Collation is about comparison between characters. It defines a set of rules to compare characters of a character set.

In MySQL, collations are often related to one language (e.g. 'latin1_swedish_ci', 'latin1_german1_ci', etc.). When you order a select query, a word starting by 'ö' will be placed between two words starting by 'o' and 'p' in some languages (with some collations). But with another collation, this character may be placed completely at the end, which make the resulting selection different.

  • Thanks, Its almost clear now. So I think selecting the collation is a serious concern while planning for a multilingual site? For example if the collation is 'latin1_swedish_ci', I wont be getting expected result while dealing with unicode languages.?
    – Shameer
    Commented Jul 22, 2011 at 9:08
  • 1
    I would suggest you to go for unicode or you'll ends up having some trouble at some point (asiatics languages for exemple). The collation will depend on the language of the user. This is something you have to be carefull with if you want to have a multilingual tool.
    – deadalnix
    Commented Jul 22, 2011 at 10:27

As the previous answer, character set is a set of characters (letters, numbers, ideograms etc.) assigned to a number; to be able to see them, you must have the font (the small "pictures" we read). They were important using LatinX, because for each X, the same number (byte) could refer to a different character.

Nowadays it's more important to select the encoding: the standard is UTF-8, the most successful representation of Unicode (compatible with ASCII but so flexible to include all language, even Chinese and Japanese) and W3C standard. In other words, it includes all character sets.

Collation: this is an old-fashion word, derived from Latin. It means: compare a copy (manuscript) with the original to find differences (errors or changes). It was very useful in the past, but now it's almost an archaicism because our documents and books are written using computers and the copy is always identical to the original. Example: in Italian (derived from latin) there is the verb "collazionare", but it's in the dictionaries and nobody uses it.

So, the collation defines the behaviour of comparison operators: =, >, <, <=, >= ...

Of course those operators are used to decide if two strings are the same, or if a word is "greater" than another one, very important if we want to sort.

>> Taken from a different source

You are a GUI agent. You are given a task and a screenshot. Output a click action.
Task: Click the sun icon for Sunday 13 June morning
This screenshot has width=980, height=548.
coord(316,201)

The letters are not in the same order for every language, so a word can be greater than another one using a collation, but not using another one. See [1] for a practical example.

  • the "bin" collations are the most strict: SELECT "b" = "B" => FALSE

  • the "ci" collations are not case sensitive: SELECT "b" = "B" => TRUE

  • the "general" tend to ignore some differences: SELECT "a" = "à" => TRUE

  • other are specific for one or more languages. Example "swedish" (I don't know why swedish is often a default)

I am still searching for a website where the behaviour of every collation is described in detail... those examples are due to my experience.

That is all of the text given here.